* [Work to complete]: From the material below, set down exactly the lines that run from the one containing "Task: Click the bold" to the one containing "You are a GUI", minus the pictures.

* [Information supplied]:

☆ ☆ ☆

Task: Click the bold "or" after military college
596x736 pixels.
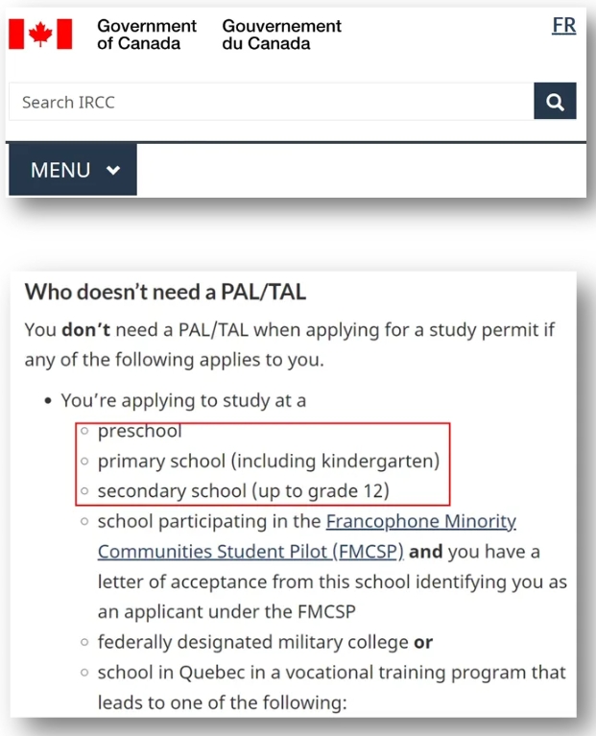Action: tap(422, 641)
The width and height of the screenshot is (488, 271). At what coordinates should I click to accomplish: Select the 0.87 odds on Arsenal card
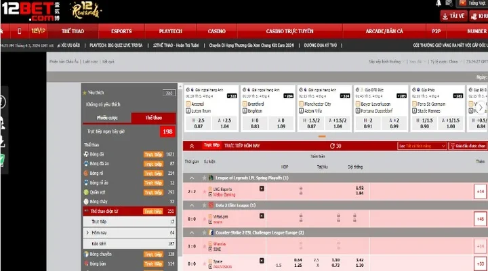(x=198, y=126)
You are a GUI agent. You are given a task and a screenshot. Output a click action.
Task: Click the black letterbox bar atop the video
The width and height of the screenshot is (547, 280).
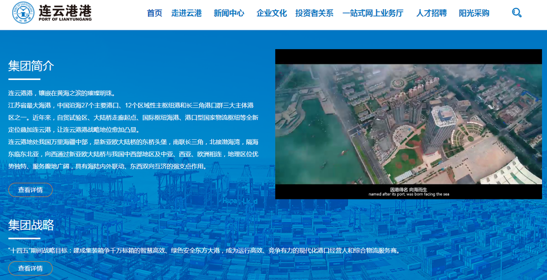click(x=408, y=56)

☆ ☆ ☆

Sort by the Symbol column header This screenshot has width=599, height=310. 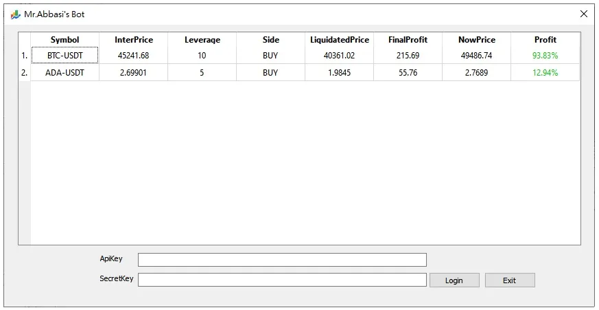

☆ ☆ ☆

* [Answer to the exercise]:
Task: Click the bold "or" after military college
596x736 pixels.
Action: tap(422, 641)
The width and height of the screenshot is (488, 271). At what coordinates should I click to accomplish: Select the 0.87 odds on Arsenal card
(x=198, y=126)
You are a GUI agent. You are given a task and a screenshot. Output a click action.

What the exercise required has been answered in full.